A growing Islamic global jihad is forming — some may say it has been forming for quite sometime. As I’ve stated previously, we have non-state, non-uniform unlawful enemy combatants as well as conventional nation-state actors aligning as a 21st century axis. And in the case of Iran, we have the number one state sponsor of Islamic terrorism. Separately, Russia is supporting separatist forces engaged in a conventional assault against the recognized sovereign state of Ukraine. The question looms, who will lead the formation of an opposing alliance? We seem to have clear evidence of who will lead the Islamic jihadists.As reported by BBC.com, “Nigerian militant group Boko Haram has pledged allegiance to Islamic State (IS), according to an audio statement. The message, which has not been verified, was posted on Boko Haram’s Twitter account and is believed to be by the group’s leader, Abubakar Shekau. Boko Haram began a military campaign to impose Islamic rule in northern Nigeria in 2009. The conflict has since spread to neighboring states. It would be the latest in a series of groups to swear allegiance to IS. In the past Boko Haram is thought to have had links with al-Qaeda.”

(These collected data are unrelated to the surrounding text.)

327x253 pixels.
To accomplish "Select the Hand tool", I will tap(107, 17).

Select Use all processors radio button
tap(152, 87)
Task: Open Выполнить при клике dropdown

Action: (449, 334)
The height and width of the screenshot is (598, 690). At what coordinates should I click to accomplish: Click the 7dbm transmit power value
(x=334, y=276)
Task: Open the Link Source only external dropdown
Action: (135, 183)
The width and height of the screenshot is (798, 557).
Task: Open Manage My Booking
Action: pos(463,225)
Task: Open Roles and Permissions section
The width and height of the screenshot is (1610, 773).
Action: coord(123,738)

“IS took control of large swathes of territory in eastern Syria and across northern and western Iraq last year. The group aims to establish a “caliphate,” a state ruled by a single political and religious leader according to Islamic law, or Sharia. Its leader, Abu Bakr al-Baghdadi, is known to his followers as Caliph Ibrahim. In the audio message posted on Saturday, the Boko Haram leader purportedly said: “We announce our allegiance to the caliph… and will hear and obey in times of difficulty and prosperity. We call on Muslims everywhere to pledge allegiance to the caliph.”Seems like the “hashtag” campaign didn’t work against Boko Haram. Just recently this Islamic terror group used young girls as suicide bombers once again with chilling effect, killing upwards of fifty Nigerians and wounding scores more.
But what is more telling is that Boko Haram is now leveraging social media to convey its barbaric message. We must be concerned that in Africa we now have ISIS in Libya, al-Qaida in the Maghreb, Ansar al-Sharia, Al Shabab, and Boko Haram. Can the African states pull together a force that can combat these savage influences? Perhaps, but that requires leadership and support.

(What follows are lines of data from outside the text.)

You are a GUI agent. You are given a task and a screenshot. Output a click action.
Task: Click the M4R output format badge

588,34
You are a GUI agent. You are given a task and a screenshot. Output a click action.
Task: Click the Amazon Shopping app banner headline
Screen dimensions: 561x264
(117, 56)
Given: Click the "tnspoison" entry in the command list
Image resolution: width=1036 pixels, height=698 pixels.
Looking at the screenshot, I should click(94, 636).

As we witness these groups aligning, we must consider the conjoining of command structures, logistical and communications support, and financial resource sharing. Two weeks ago I was presented with a number of perplexing questions by a person who wishes to dismiss this enemy. He felt that this movement was small and inconsequential and didn’t warrant the attention of the United States. I had to remind him of the carnage wrought by just 19 men upon the United States on 9-11. Or that one person, Nidal Hasan, killed 14 and wounded nearly 32 in December 2009 at Ft. Hood Texas. ISIS has gone from 3,000 fighters a year ago to perhaps 50-60,000 and growing affiliations globally — as well as recruiting network.Now, there are rumors that there is internal dissent, especially as ISIS grows with foreign fighters. And there are desertions because the rosy picture being presented in videos isn’t what it seems — jihadi life ain’t so grand.
So here is where we could be using information operations and leaflet drops to open up the psychological operation (PSYOP) against ISIS. I remember a tactic used during Operation Desert Shield/Storm when before a frontline Iraqi unit was bombed, at least 2-3 days of leaflets were dropped on the element announcing their subsequent bombing — and that if they fled carrying the leaflet, they would be given safe quarter.
I cannot tell you how many Iraqi soldiers we picked up who had their “ticket.” If there is a developing schism, we should capitalize and advance the dissension. The last thing we should want to see happening is for the Iranian Revolutionary Guards Al Quds force to gain great dominance and influence.I can guarantee that as Shiite militia forces advance deep into Saddam’s home territory, heavily Sunni — the resistance will stiffen as fears will arise of Shia retribution attacks.
Certainly ISIS will leverage that aspect in their favor. Can we fight Islamic terrorism and Iran concurrently? Absolutely, and based on a recent Fox News interview with President Abdel Fattah el-Sisi, there is a willing ally, along with Jordan and the UAE.
However, time is not on our side when it comes to contending with ISIS. As the BBC reports, “IS has forged links with other militant groups across North Africa and the Arabian Peninsula. In November Abu-Bakr al-Baghdadi accepted pledges of allegiance from jihadists in Egypt, Libya, Algeria, Yemen and Saudi Arabia. In January, militants in Afghanistan and Pakistan announced that they were forming an IS “province.”The U.S. does not need to take a leading role in the form of hundreds of thousands of troops. But we should show the way forward. Of course that assumes we have someone at the helm who can actually lead…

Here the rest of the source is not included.